An external public DNS server, which holds a wildcard sub-domain openvpn.xx.com with all external IP addresses of OpenVPN servers. This is necessary to prevent client-side IP caching and the possibility of taking a server out of operation without updating client configurations. 

Server

IPVS Load Balancer 

IPVS is used as a fast-layer 3/4 balancer. It listens to the standard OpenVPN port and forwards packets to local OpenVPN services in Direct Routing mode.

Balancing is carried out on a Least Connection principle. The IPVS rules and endpoints are managed by pre- and post-scripts of OpenVPN sub-services on systemd.

OpenVPN Services on systemd

A templated systemd service is used to raise the required number of instances, specified via "@" . In this case, each launched instance listens on its loopback address, where the service name loopback address is 127.0.X.10 

Additionally, an openvpn.target target is created, which launches all specified instances. ExecStartPre and ExecStopPost scripts are set for the service, which adds and removes the service from the IPVS balancing.

Firewall

All ports are blocked from the outside except 22 TCP, 1194 UDP, 443 TCP.

22 TCP: This port is used for Secure Shell (SSH) communication. It allows administrators to log into servers, execute commands, and manage files remotely, making it crucial for server maintenance and administration.

1194 UDP: This port is the default port used by OpenVPN for VPN connections. OpenVPN can operate over either the TCP (Transmission Control Protocol) or UDP (User Datagram Protocol). However, UDP is usually preferred as it is faster and more efficient for the tunneling protocol used by VPNs.

443 TCP: This port is used for HTTPS traffic. Port 443 is also often used as an alternative port for VPNs, especially in environments where port 1194 might be blocked.

OpenVPN Service

Instances

Since the OpenVPN server is single-threaded, the optimal number of user sessions that do not lead to a dramatic increase in jitter on one instance = 40-60.

To ensure the ability to hold the specified number of users, many OpenVPN instances are launched on one physical server.

To eliminate context switches and reduce OS overheads for scheduling, an OpenVPN instance should be pinned to a specific CPU core.

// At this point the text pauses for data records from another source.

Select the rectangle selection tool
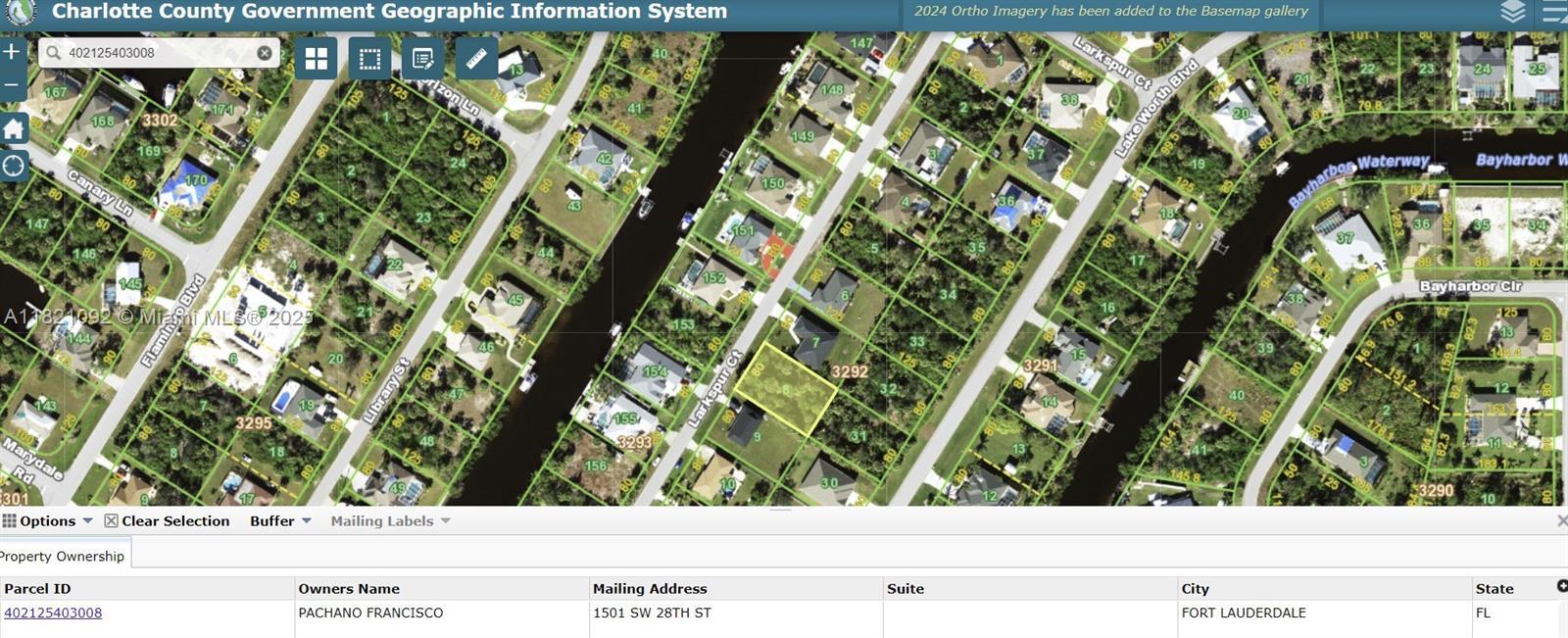 pos(369,59)
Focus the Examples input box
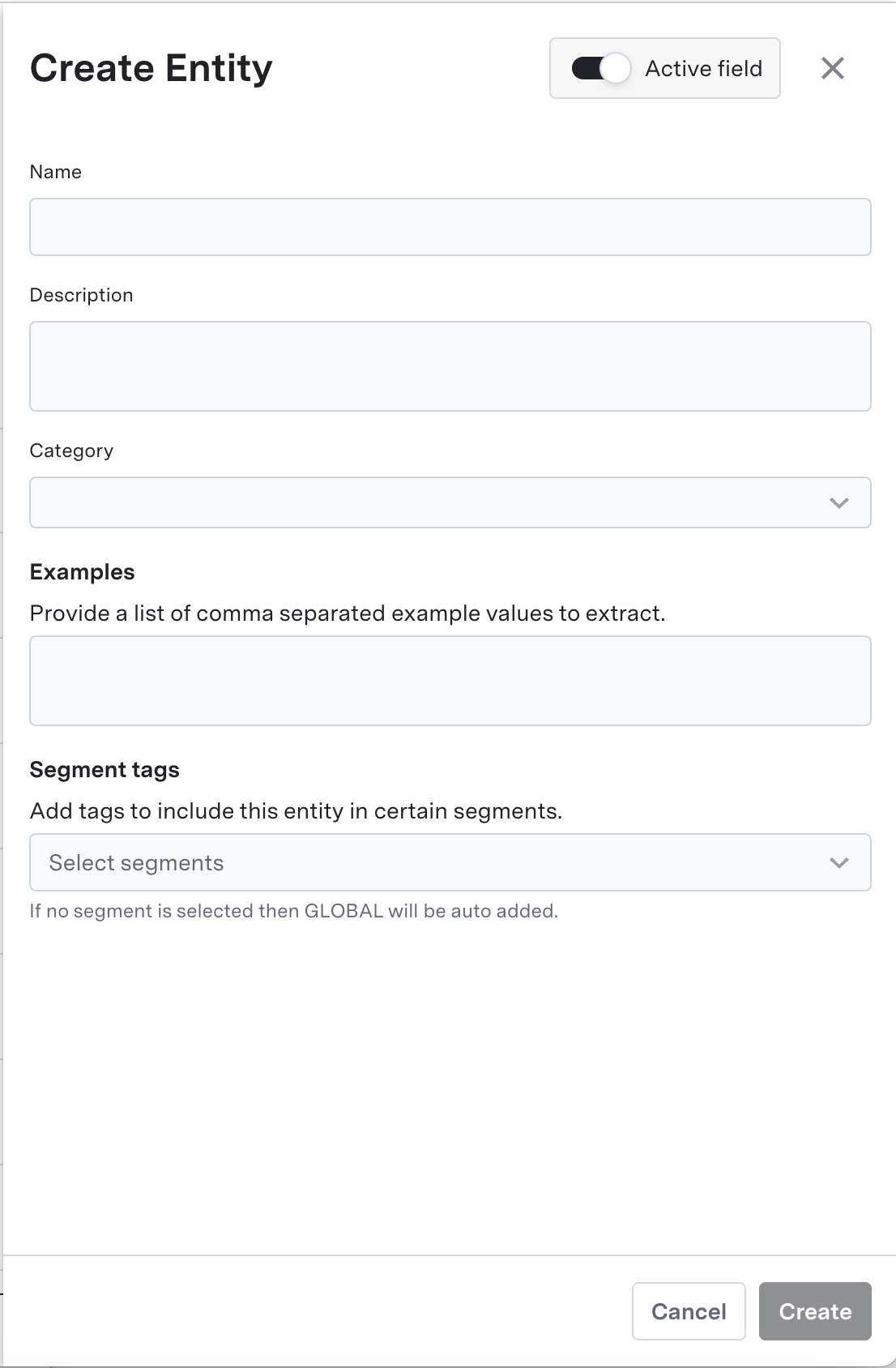Viewport: 896px width, 1368px height. click(450, 680)
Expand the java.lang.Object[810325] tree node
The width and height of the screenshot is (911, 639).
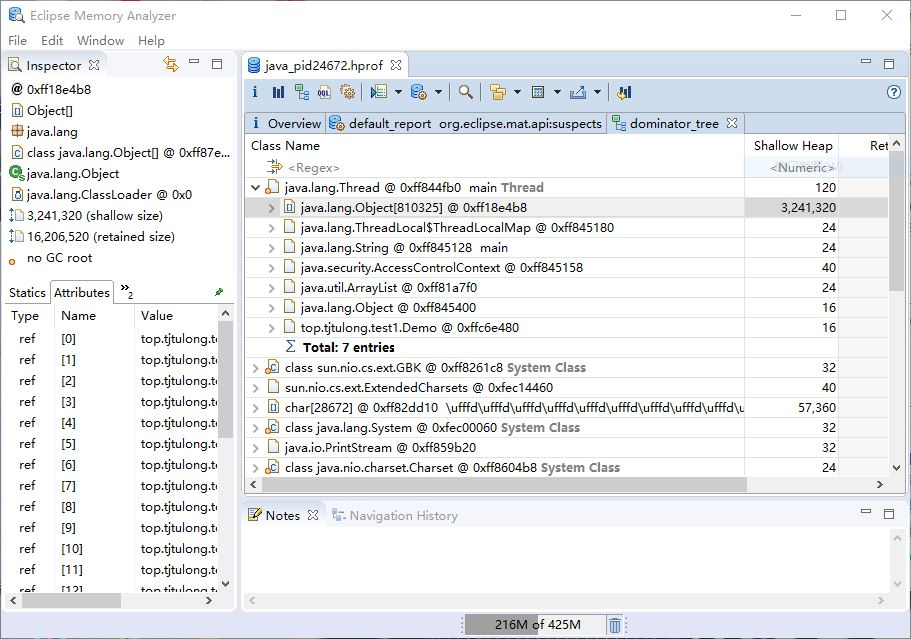point(271,208)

Thus, the number of OpenVPN instances on a server should be determined as the number of cores of the physical server minus four cores for the OS. For a 96-core server - this is from 40 (without HT) to 90 (with HT).

Address Pool

For a clear mapping of the client, its external and internal IP, all clients are given a real internal address. The gateway for clients is the OpenVPN server.

Each physical server is allocated one /19 subnet, which is divided into ranges for each of the OpenVPN instances. For example, 64 addresses are allocated to one OpenVPN instance, so up to 128 instances can be on one physical server.

Authentication

Authentication is carried out through LDAP.

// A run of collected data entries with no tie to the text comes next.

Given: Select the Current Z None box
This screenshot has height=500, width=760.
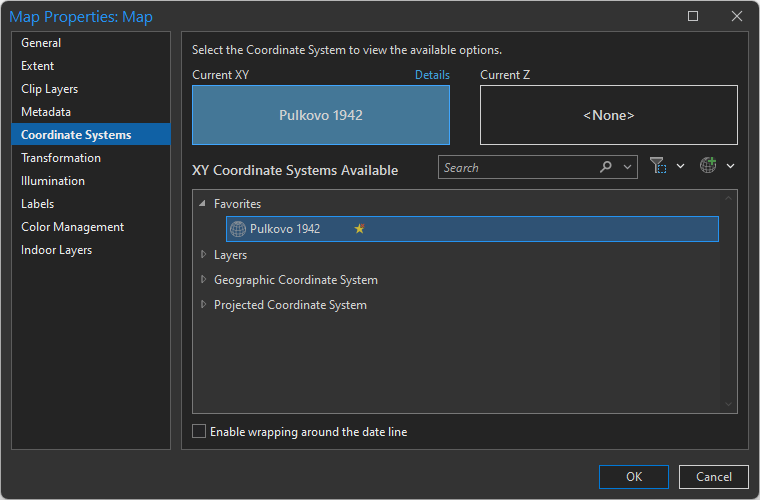Looking at the screenshot, I should [x=608, y=115].
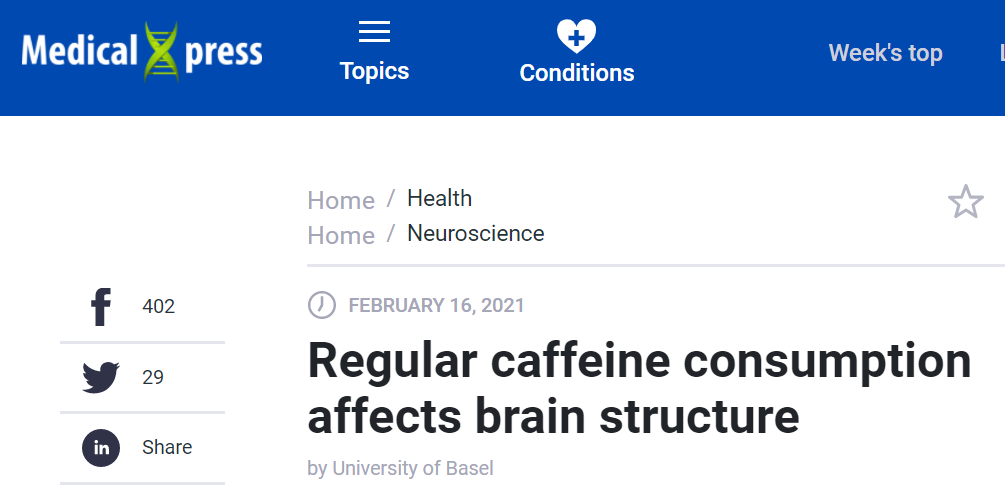This screenshot has width=1005, height=500.
Task: Bookmark article with the star icon
Action: 965,202
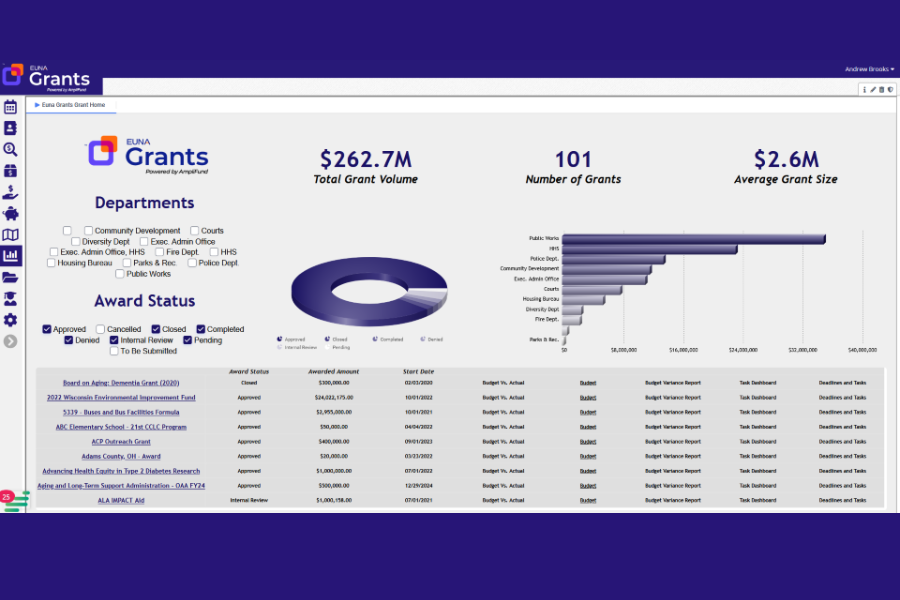Screen dimensions: 900x600
Task: Open Budget link for ALA IMPACT Aid row
Action: click(x=588, y=500)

To speed up the work of single-threaded OpenVPN, a local caching LDAP proxy is used.

Authorization

The right to access the OpenVPN service is determined at the level of the Active Directory group. At this stage, the division into access groups with different network access rights is not implemented.

Routing

The OpenVPN server gives the client routes to internal networks. The rest of the client's traffic goes through the client's networks.

Access to the Service

Authentication

Authentication is carried out in two variants, depending on the profile:

1. Password authentication is based on Active Directory accounts.
2. Certificate-based authentication

Authorization

The right to access the OpenVPN service is determined at the level of the Active Directory group.

Conclusion

This one architecture of OpenVPN offers a robust and secure solution for establishing and managing a company's internal network. Its versatile components, from the client configuration, DNS setup, load balancing, firewall rules, and service instances to the address pool management, authentication, authorization, and routing, all work in tandem to deliver a secure and efficient network system. 

However, the effective implementation of OpenVPN doesn't stop at its architecture. Regular maintenance, monitoring, and updating are required to keep the system secure and efficient. Additionally, given the complexity of the system, proper training for IT staff is essential for managing and troubleshooting the system.